The loss of participation from BlueCross meant that the number of Vermonters whose care payments are influenced by OneCare contracts has dropped by around 65,700 people to just under 231,000. That reduction decreased the bonus dollars available to providers to earn by around $9.7 million. It also brought down the amount available in direct support payments to primary care providers by around $4 million, according to a budget presentation made to the board earlier this month. 

The state’s independent primary care providers who participate consider those payments essential to their ongoing stability. BlueCross BlueShield committed to continuing to make its share of the payments directly to primary care providers. But OneCare also made payments to providers for patients insured by BlueCross, which were lost when the BlueCross contracts lapsed.

OneCare was able to make up much of the difference there by counting Vermonters insured by MVP, which does have a contract with the ACO, into the primary care program, as well as people covered by the UVMHN self-insured plan. 

Care board members said they appreciated the ACO’s swift action to shore up those payments, but that all those changes must be now included in an amended 2023 budget.

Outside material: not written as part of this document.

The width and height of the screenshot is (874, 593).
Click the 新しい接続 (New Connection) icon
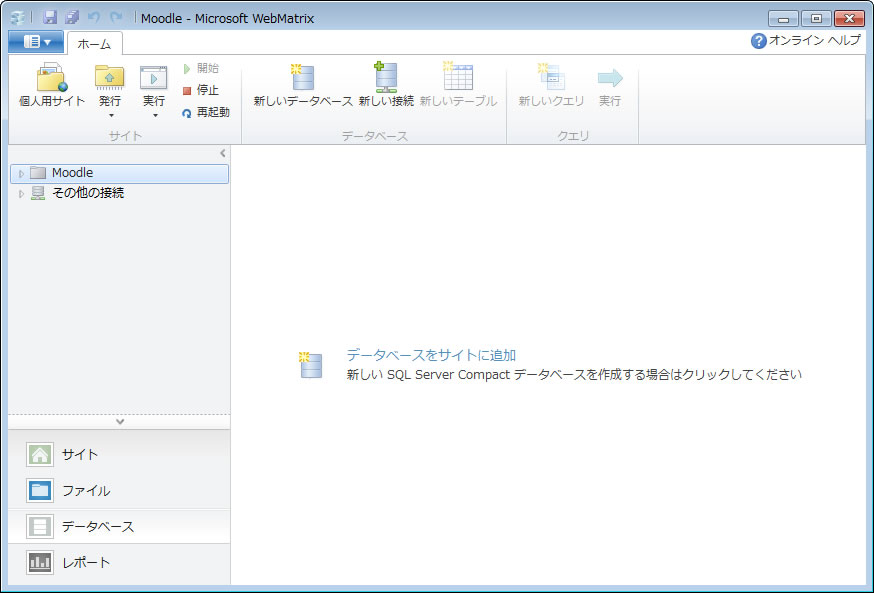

The board’s action on Wednesday was a unanimous vote to direct OneCare to request an amendment from the board.

“It’s really up to OneCare to request an amendment,” staff attorney Russ McCracken advised board members. “The board can’t make the change or update the board’s approval without application from OneCare.”

Correction: A previous version of this story was inaccurate about the year that the Green Mountain Care Board began regulating ACOs, and about the year that OneCare plans to begin to contract with UVM Health Networks for data management and analysis.